05:06 Let's add tArgs, tReturn to all of these different slots. Let's go no more mutation for you. Let's go tArgs, tReturn. This tMutation is now no longer available, no longer in scope. What we're going to do here is we're actually going to rename
05:23 this as a mutation with some tArgs and a tReturn. Instead of these anys in here, we're going to have promise tReturn, which is the thing we get back, and then these args are going to be args, tArgs. Notice there, I didn't do tArgs like this,
05:42 but I'm using it to represent the entire array there, the entire array. Now, why is this erroring? A rest parameter must be of an array type. That's right. tArgs is unknown and we can't spread unknown. Let's do tArgs extends any array.
06:00 Now, instead of these tMutations, we're going to say mutation tArgs, tReturn. Some errors here. This type tArgs does not satisfy the constraint any. Of course, it doesn't. This is unknown, and we're trying to pass it into a slot that's extending or expect any array here.

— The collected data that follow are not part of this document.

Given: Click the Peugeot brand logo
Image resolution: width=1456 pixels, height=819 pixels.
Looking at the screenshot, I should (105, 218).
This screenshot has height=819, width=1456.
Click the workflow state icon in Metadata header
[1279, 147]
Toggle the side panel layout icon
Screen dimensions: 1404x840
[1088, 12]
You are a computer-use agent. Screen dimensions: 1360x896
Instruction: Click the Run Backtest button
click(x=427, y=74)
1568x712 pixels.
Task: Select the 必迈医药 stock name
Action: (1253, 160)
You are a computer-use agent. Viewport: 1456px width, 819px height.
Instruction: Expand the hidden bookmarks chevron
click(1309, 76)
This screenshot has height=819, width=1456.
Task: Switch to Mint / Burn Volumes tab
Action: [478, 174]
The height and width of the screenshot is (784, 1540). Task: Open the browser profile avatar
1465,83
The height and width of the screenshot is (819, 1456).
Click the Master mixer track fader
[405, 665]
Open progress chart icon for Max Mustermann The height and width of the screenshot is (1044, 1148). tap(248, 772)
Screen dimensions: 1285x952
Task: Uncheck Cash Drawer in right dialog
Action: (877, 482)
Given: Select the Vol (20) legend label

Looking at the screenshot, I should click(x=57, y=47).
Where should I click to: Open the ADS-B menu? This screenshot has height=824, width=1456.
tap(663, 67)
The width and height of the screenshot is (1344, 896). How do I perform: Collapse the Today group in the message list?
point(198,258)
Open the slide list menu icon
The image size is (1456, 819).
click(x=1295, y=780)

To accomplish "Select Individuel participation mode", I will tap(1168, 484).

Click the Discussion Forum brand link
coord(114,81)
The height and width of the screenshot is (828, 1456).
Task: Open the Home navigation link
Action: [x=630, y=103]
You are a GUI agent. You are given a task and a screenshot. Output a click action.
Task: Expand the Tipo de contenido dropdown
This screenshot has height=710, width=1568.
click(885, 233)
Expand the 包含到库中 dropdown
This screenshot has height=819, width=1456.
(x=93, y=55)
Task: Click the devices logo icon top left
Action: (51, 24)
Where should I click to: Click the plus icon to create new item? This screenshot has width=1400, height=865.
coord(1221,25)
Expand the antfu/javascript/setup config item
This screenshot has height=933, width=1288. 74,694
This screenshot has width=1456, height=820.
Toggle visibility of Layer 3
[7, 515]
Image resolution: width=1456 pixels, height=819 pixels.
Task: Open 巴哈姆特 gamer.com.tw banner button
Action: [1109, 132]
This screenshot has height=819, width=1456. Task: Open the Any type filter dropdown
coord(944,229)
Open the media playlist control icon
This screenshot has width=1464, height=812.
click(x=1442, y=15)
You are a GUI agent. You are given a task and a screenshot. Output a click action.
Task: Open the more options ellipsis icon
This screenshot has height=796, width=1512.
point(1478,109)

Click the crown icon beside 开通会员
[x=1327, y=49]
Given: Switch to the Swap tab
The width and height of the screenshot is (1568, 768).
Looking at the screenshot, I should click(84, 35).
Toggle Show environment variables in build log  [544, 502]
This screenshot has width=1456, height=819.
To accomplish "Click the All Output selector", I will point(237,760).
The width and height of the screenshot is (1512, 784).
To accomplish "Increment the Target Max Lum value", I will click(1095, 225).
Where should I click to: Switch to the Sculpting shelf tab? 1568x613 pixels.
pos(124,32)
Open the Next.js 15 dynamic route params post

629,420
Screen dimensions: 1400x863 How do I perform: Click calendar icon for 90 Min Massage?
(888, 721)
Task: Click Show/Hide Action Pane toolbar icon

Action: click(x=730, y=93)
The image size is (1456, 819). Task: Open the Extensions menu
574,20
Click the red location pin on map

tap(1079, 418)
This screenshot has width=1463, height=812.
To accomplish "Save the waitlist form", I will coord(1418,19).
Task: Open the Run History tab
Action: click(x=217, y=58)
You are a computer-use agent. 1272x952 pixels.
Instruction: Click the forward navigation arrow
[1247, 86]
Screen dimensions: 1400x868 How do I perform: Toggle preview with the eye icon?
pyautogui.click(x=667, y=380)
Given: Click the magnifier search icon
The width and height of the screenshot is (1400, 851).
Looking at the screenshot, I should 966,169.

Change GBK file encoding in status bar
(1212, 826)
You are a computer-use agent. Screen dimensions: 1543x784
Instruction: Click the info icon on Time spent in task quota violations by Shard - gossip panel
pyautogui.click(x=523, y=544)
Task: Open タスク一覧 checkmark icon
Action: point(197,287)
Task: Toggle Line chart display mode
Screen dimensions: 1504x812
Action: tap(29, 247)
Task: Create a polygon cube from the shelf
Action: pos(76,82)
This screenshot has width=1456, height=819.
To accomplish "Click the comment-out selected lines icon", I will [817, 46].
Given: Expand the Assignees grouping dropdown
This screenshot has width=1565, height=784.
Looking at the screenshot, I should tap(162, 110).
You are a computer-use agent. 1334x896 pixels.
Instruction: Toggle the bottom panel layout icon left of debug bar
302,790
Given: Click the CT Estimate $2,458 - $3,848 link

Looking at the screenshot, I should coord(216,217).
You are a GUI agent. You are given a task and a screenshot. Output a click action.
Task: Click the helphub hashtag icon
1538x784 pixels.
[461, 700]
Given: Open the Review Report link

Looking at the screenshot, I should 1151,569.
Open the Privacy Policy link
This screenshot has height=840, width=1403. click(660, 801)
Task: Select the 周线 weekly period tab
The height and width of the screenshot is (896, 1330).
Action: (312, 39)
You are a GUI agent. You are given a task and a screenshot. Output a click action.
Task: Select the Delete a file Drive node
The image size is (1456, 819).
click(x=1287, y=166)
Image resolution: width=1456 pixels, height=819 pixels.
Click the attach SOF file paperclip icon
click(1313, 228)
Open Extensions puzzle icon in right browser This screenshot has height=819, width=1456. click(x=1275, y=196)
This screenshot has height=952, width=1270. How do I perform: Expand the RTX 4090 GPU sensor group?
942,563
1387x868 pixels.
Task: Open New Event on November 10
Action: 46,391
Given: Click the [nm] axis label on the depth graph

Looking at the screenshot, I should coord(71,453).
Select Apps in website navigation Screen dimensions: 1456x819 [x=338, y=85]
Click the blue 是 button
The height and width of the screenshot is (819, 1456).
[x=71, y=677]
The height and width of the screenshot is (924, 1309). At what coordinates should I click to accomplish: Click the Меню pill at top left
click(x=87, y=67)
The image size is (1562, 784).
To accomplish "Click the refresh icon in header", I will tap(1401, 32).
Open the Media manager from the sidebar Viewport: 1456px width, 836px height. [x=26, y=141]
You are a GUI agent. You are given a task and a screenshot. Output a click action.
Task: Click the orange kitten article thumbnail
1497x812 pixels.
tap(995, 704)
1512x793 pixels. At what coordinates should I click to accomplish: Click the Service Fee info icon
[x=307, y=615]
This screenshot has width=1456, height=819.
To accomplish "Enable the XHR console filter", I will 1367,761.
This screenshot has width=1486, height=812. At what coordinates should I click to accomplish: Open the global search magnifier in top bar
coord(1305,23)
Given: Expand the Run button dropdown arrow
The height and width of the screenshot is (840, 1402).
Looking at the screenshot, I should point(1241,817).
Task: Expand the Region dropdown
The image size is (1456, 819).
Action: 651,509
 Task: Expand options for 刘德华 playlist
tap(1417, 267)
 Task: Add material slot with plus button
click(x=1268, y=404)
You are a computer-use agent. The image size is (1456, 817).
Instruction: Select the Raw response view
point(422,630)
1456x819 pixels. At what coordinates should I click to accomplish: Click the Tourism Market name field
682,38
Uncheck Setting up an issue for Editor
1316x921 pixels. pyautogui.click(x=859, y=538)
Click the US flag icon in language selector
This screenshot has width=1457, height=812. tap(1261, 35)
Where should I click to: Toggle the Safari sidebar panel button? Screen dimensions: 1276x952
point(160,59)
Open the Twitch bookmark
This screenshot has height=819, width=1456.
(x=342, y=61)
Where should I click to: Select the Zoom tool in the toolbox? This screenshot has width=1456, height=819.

06:20 Let's do the same here and the same up here too. Whoopsie-daisy, there we go. Something's happened. The errors have gone. We now have args is being captured as tArgs.
06:37 This result is actually being a weighted tReturn. We have our tReturn there. Now, what we're getting is everything is working. If you look in our use mutation hook, we've got now two type parameters. This is pretty hard to read, but we've got our params,
06:55 the things we're passing to our function, and we've got the thing that we're getting back from our function. These are being captured in two different parameters. This avoids the issue of having to compare functions to functions. What we're doing here is we're basically comparing now,
07:12 is this whole function is assignable to the other one because it takes in the same arguments, takes in tArgs, and it returns tReturn. This feels like such a nitpicky thing, but because we're not comparing function to function, we're actually just comparing args to args, and tReturn to tReturn,
07:31 then TypeScript is okay with that. It means, I think, that this is a best practice in general. The way you can, you should be inferring the components of functions and not the entire function itself. Just like that, we've got it working. Lovely, lovely stuff. Well done if you managed to find this solution, if this was your first solution.
07:51 If you came and went in and went through the tMutation route, like I did when I was actually trying to solve this problem first, then you'll know the pain that you might have gone through if you came across that particular error. But hopefully, this was useful.